Elderly less at risk for dementia than decade ago, Dutch researchers say
Thanks to better healthcare and lifestyle factors, the elderly people of today are less at risk of dementia than the elderly of a decade ago, according to a large international study led by Erasmus MC in Rotterdam and the Harvard School of Public Health. But due to the aging population, the absolute number of people with dementia is still increasing, the Volkskrant reports.
The researchers analyzed seven major population studies in the United States and Europe, in which nearly 50 thousand people over the age of 65 participated. They found that the 70-year-old of today is 13 percent less likely to develop dementia than the person who turned 70 in 2010. In the previous twenty years, the risk of dementia also decreased by around 13 percent every decade.
The researchers linked the decrease to better treatment of cardiovascular diseases, increased level of education, and changes in lifestyle factors - less smoking and drinking and more exercise.
Dementia, a collective name for various brain diseases of which Alzheimer's is best known, is the second most common cause of death in the Netherlands, after cardiovascular disease. About 280 thousand Dutch people have dementia, according to the Volkskrant.

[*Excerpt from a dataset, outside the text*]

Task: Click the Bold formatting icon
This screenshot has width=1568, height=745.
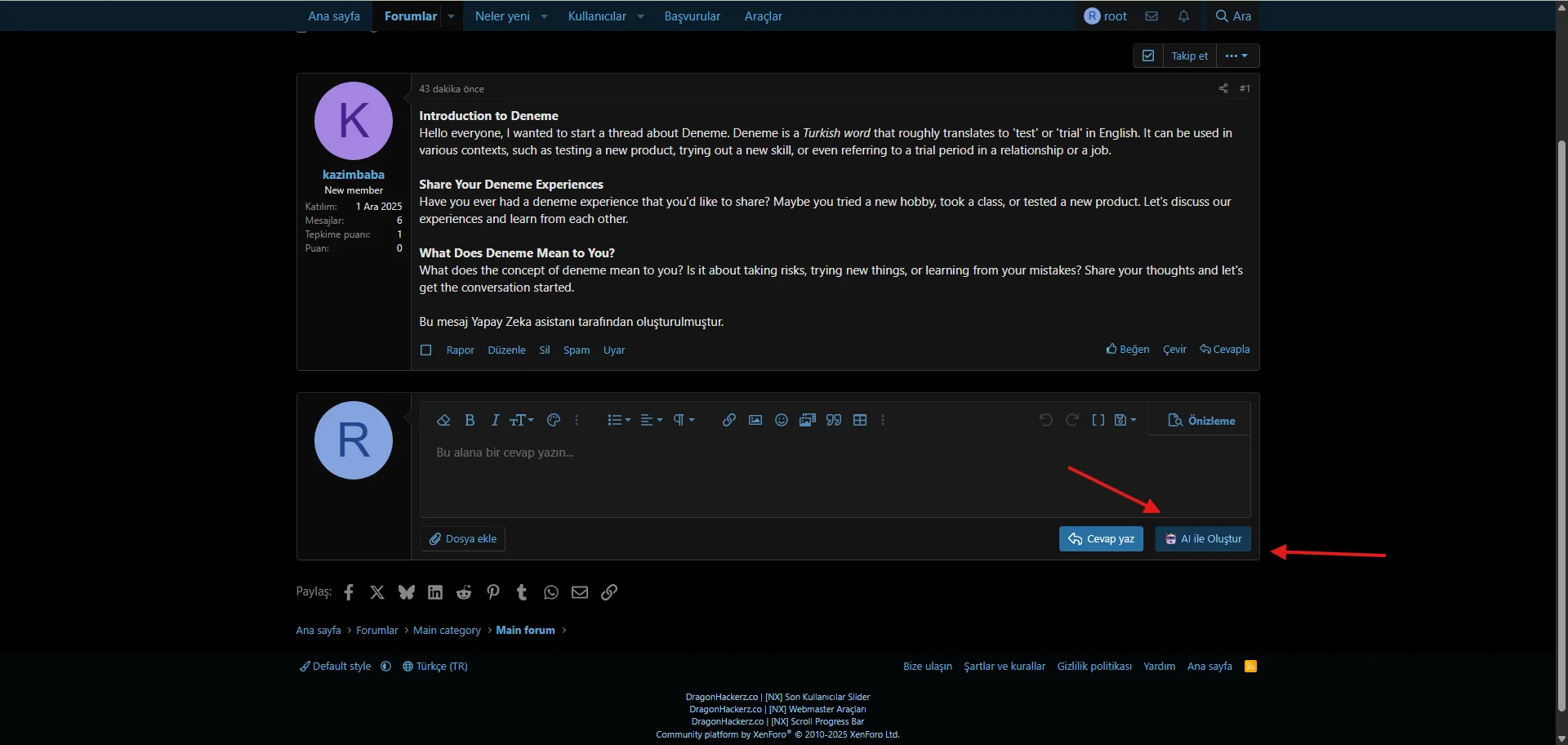Action: [x=470, y=420]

"The figures show that we can influence dementia," lead researcher and physician-epidemiologist Frank Wolters of Erasmus MC said to the newspaper. "We can reduce the risk of the disease."
According to Wolters, the new figures show that the average Dutch person in 1990 had about a 27 percent chance of developing dementia in their lifetime. Thirty years later, that risk has decreased to about 18 percent.